In tumor cases, the surgical approach is completely different when removing an intradural tumor and a tumor including the extradural part. Margalit et al5 stated that VA mobilization and occipital condyle resection may be needed, depending on the extent and location of the foramen magnum tumor and its specific pathological characteristics. On the other hand, Nanda et al8 and Tange et al16 reported total removal of the intradural foramen magnum meningioma without resection of the occipital condyle. Margalit et al5 also removed the meningiomas without resecting the condyle in half of their cases. In most intradural tumor cases, removing the condyle seems to be unnecessary. Most of the cases to which we applied the T-C-F A for removing the intradural tumor were meningioma or neurinoma. During dissection and removal of the mass in the CMF, the lower cranial nerves and the PICA and its branches have to be taken into consideration. While avoiding damage to these delicate structures, complete resection of the tumor and improving operative outcome depend on a clear visualization of the relationships between the tumor and surrounding structures. The T-C-F A provides a sufficient operative field and good visualization of an intradural tumor. This approach can furthermore be combined with the trans-CMF approach for removing the special types of tumor.12 When the tumor is located mainly in the unilateral cerebellomedullary cistern and extends to the lateral part of the ventricular cavity partially, we use the combined approach. This is quite natural when inferior and inferolateral extensions of the ependymomas through the CMF are considered.

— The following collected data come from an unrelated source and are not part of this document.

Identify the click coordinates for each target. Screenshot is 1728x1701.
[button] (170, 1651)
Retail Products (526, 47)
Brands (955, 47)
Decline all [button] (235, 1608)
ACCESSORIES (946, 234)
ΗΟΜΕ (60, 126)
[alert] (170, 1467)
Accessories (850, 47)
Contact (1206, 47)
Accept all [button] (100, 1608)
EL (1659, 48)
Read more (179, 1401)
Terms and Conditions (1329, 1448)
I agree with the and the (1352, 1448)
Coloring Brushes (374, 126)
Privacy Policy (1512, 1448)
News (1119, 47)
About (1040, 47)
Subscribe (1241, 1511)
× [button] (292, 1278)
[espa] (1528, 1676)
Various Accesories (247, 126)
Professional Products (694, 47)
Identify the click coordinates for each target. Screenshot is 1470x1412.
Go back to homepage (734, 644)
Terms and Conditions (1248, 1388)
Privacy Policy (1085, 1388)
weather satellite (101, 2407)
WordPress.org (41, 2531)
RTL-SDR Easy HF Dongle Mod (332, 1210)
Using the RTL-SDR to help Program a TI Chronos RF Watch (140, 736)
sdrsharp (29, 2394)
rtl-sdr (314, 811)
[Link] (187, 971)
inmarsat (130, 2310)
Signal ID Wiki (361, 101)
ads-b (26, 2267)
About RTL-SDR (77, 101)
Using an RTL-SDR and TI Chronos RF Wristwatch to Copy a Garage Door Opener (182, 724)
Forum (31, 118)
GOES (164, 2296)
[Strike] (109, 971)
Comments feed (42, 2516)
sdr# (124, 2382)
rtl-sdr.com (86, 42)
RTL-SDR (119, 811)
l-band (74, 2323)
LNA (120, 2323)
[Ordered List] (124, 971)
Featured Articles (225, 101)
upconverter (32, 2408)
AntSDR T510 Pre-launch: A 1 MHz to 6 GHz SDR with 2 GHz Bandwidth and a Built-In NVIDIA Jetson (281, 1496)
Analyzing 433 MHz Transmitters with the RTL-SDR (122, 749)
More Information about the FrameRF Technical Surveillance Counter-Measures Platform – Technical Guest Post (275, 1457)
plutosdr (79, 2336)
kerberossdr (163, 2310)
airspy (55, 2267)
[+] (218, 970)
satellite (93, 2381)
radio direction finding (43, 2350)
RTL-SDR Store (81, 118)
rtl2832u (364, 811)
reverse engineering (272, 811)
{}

The T-C-F A provides a sufficient operative field and good visualization of various kinds of intradural lesion in the foramen magnum. Therefore, the approach should be considered the first choice for such lesions. It is a minimally invasive skull base approach based on the surgical anatomy.
We express our many thanks to Emeritus Prof. Albert L. Rhoton, University of Florida, for teaching us the surgical anatomy of the foramen magnum.